Approved With Reservations

The smart takeaway is not "replace the physicians." That would be a blocking comment. The smart takeaway is hybrid adjudication: let AI clear the obvious cases, send the uncertain ones to the committee, and keep the audit trail intact.

That matters because clinical trials are full of repetitive document review, and every extra review cycle costs time and money. If AI can safely reduce the pile without smuggling in bias, hidden errors, or regulatory headaches, trials get leaner. Not magical. Just leaner. In medicine, that counts.

One more nit before merge: this was validated in one major trial context, with one event family, against an existing adjudication process that already has its own imperfections. Regulators are not going to rubber-stamp "trust the bot" because somebody got a nice confusion matrix. They will want transparency, traceability, reproducibility, and proof that performance holds up when the records get uglier, the sites get messier, and the edge cases start breeding.

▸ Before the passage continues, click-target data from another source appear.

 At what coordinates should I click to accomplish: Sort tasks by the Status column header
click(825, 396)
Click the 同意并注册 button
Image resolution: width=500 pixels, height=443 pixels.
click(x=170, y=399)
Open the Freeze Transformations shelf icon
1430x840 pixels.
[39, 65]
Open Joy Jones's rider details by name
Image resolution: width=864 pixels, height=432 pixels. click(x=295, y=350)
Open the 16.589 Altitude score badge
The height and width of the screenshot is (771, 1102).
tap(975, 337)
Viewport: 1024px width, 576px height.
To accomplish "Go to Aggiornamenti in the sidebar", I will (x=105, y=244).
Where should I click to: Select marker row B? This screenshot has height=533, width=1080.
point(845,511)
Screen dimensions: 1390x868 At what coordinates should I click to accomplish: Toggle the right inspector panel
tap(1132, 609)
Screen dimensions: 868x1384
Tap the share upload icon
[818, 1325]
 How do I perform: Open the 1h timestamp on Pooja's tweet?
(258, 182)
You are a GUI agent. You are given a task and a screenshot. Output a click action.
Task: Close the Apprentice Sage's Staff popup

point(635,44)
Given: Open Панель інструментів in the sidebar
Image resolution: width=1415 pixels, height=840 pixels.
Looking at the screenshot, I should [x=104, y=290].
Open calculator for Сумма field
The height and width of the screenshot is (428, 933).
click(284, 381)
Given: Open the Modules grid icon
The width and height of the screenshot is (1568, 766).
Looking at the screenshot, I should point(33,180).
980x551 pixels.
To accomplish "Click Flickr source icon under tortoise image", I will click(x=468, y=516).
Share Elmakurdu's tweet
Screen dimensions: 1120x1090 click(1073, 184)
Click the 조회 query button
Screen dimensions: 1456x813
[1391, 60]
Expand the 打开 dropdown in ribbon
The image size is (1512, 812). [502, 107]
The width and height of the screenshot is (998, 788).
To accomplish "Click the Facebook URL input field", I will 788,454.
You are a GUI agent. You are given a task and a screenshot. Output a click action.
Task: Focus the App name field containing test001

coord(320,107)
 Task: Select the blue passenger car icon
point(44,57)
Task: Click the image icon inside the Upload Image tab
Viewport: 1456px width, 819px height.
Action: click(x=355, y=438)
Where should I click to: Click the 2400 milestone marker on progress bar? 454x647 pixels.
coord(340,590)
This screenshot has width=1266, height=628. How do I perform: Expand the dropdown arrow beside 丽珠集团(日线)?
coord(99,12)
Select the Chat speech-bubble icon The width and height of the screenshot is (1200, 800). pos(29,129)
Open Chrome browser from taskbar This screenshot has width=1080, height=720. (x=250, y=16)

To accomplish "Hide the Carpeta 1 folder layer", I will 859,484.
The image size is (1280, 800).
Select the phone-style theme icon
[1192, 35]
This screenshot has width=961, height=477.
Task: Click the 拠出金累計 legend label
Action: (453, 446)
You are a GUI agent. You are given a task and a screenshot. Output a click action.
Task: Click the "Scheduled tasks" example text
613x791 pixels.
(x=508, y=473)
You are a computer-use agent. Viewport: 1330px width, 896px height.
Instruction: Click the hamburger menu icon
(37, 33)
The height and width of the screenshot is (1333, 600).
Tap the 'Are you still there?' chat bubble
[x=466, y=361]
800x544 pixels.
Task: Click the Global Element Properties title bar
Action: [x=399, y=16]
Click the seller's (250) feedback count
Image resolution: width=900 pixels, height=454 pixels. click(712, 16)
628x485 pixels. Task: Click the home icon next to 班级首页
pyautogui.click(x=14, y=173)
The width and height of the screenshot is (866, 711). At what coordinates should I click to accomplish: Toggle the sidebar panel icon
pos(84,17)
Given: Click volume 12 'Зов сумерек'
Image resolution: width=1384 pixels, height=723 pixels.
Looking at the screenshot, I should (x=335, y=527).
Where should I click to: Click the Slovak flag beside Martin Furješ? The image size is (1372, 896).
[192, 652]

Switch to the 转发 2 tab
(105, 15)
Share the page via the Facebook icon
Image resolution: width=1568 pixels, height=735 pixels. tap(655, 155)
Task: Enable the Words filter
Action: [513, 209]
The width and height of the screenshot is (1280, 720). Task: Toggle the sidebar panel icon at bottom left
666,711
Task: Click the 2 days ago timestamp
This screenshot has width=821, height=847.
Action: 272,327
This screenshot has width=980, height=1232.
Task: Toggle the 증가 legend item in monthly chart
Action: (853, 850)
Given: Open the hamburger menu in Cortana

Still, as first serious drafts go, this is clean work. Not flashy. Not reckless. Just a solid refactor of a painfully manual workflow.

References

  1. Marti-Castellote PM, Badrouchi S, Claggett B, et al. Using Artificial Intelligence to Adjudicate Major Adverse Cardiovascular Events in Clinical Trials. Journal of the American College of Cardiology. 2025. DOI: 10.1016/j.jacc.2025.10.055. PubMed: PMID 41493293

  2. Sivarajkumar S, Ameri K, Li C, Wang Y, Jiang M. Automating Adjudication of Cardiovascular Events Using Large Language Models. AMIA Annual Symposium Proceedings. 2025. PMCID: PMC12919421 PubMed: PMID 41726539

  3. Omar M, Nadkarni GN, Klang E, Glicksberg BS. Large language models in medicine: A review of current clinical trials across healthcare applications. PLOS Digital Health. 2024. DOI: 10.1371/journal.pdig.0000662 PMCID: PMC11575759

  4. Hernández DC, Sierra K, Ibrohim M, et al. A comprehensive evaluation of large language models on benchmark biomedical text processing tasks. Computers in Biology and Medicine. 2024. DOI: 10.1016/j.compbiomed.2024.108189

  5. Chen Q, Hu Y, Peng X, et al. Benchmarking large language models for biomedical natural language processing applications and recommendations. Nature Communications. 2025. DOI: 10.1038/s41467-025-56989-2

  6. Vatsalan D, Seneviratne M, et al. Large Language Models for Health Care Text Classification: Systematic Review. Journal of Medical Internet Research. 2025. PMCID: PMC12936667

  7. Beltagy I, Peters ME, Cohan A. Longformer: The Long-Document Transformer. arXiv: 2004.05150

Disclaimer: This blog post is a simplified summary of published research for educational purposes. The accompanying illustration is artistic and does not depict actual model architectures, data, or experimental results. Always refer to the original paper for technical details.